Recent work by Christopher Martin has focused on the processing of micrometer-scale patterns of lead zirconate titanate (PZT, Pb(Zr,Ti)O3), a ferroelectric ceramic material with a high piezoelectric coefficient. The material is deposited from a sol-gel  using the soft lithography technique of micromolding in capillaries (MIMIC) on a variety of substrates to produce patterns as fine as 0.5 μm.[4-8] Soft lithography permits low cost fabrication of patterned thin films, imperative for the development of a commercial device; this approach is cheaper and simpler than the alternative of micromachining quartz.

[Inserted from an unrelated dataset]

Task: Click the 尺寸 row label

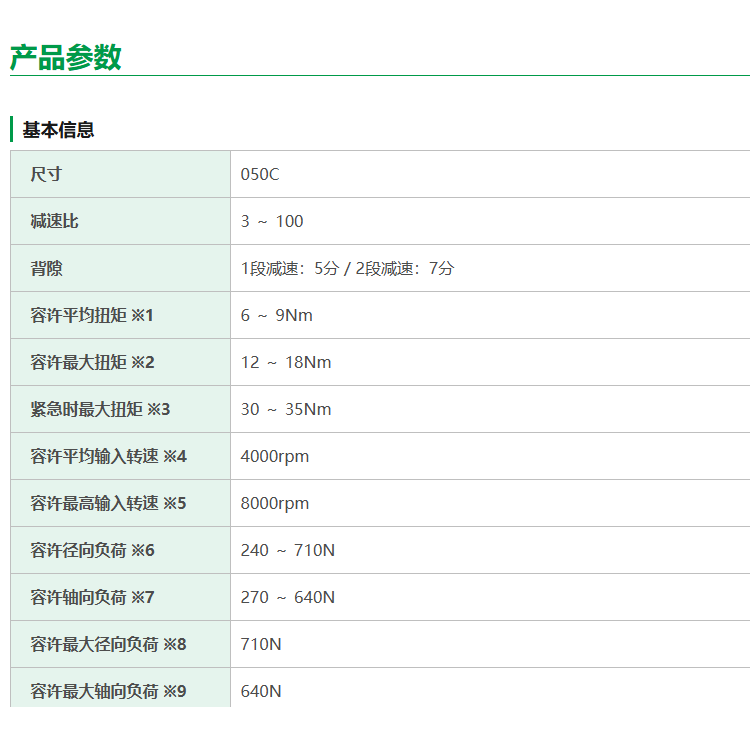Action: click(x=46, y=174)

Schematic of MIMIC used to micropattern PZT thin films; insets show AFM images that depict the topographical deviation of the patterned features from the shape of the rectangular channels.
We recently completed a study to understand and control the topographical distortions from the shape of the original mold that results during the shrinkage of patterned thin film during drying and sintering. These topographical defects limit the potential wide-spread application of MIMIC in microfabrication as they can hinder alignment and deposition of proceeding layers. The factors that contribute to this effect have been explained and modifications to the basic MIMIC technique have been developed to eliminate these distortions.
SEM image of PZT lines deposited on a silicon wafer by soft lithography
A concurrent effort is underway to understand the device physics of PZT cantilevers. For this work, millimeter- to centimeter-scale PZT pieces are mounted onto stainless steel foils and cut into cantilevers. Using an impedance analyzer, these cantilevers have been shown to be capable of measuring liquid viscosity and density.[10-11] The current focus is to compare the sensitivity of the microscale devices with millimeter-sized cantilevers prepared from commercial PZT films to validate the scaling relationships that have been derived in the literature. Further, we are comparing the cantilever design to the technique of Quartz Crystal Microbalance (QCM) to determine whether or not the cantilever design is indeed a better geometry for small mass detection.
Schematic of millimeter-scale PZT cantilevers backed on stainless steel foil.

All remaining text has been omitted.